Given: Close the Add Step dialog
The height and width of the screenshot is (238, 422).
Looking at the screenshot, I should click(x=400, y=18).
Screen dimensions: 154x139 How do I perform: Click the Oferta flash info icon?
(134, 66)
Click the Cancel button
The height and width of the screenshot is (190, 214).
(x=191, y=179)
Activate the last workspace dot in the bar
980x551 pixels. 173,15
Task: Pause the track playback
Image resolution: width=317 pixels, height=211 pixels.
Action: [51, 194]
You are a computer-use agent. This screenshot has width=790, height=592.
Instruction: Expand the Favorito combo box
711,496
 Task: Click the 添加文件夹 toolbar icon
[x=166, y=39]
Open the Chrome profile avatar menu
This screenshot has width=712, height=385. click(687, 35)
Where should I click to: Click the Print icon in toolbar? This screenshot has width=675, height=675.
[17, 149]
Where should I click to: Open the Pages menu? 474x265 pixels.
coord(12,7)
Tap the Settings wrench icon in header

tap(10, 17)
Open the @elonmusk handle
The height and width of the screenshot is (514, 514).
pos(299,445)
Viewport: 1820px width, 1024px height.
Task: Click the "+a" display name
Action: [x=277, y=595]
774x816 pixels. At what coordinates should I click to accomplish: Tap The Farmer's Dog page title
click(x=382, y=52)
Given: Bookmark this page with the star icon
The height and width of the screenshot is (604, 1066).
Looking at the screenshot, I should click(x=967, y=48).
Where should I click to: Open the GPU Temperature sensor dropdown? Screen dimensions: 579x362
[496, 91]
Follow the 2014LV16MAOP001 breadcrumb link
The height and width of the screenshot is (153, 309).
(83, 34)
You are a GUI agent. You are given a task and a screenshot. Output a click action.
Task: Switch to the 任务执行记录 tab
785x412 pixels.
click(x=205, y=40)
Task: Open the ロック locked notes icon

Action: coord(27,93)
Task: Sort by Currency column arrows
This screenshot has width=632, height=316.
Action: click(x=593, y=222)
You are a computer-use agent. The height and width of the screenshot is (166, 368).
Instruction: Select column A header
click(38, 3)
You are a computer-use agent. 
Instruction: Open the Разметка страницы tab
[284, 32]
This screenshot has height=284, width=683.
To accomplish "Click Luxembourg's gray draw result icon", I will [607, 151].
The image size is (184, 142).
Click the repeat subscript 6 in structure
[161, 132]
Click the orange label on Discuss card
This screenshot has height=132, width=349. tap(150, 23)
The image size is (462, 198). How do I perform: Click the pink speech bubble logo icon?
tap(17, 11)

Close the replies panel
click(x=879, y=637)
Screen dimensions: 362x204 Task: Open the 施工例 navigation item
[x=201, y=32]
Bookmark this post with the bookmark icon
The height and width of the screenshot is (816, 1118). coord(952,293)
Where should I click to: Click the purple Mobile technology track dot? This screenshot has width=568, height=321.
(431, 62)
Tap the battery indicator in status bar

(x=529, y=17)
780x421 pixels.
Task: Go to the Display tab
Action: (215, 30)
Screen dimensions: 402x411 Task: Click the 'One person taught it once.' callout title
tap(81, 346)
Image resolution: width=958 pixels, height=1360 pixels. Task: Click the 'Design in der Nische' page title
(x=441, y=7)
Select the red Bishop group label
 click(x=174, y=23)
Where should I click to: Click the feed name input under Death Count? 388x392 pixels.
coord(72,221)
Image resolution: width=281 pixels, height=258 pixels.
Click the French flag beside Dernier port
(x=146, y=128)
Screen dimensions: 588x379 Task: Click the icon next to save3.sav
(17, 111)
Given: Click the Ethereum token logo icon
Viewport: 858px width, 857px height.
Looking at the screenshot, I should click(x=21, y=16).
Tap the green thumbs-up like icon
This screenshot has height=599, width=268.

◆ ◆ ◆ ◆ ◆ ◆ ◆

§ **Task requirements**: Where the string "agent" occurs in a line of the material above, copy the whole line.

§ **Exercise solution**:
You are a computer-use agent. This screenshot has width=790, height=592.
You are a GUI agent. You are given a task and a screenshot. Output a click action.
You are a computer-use agent. The height and width of the screenshot is (166, 368).
You are a computer-use agent. 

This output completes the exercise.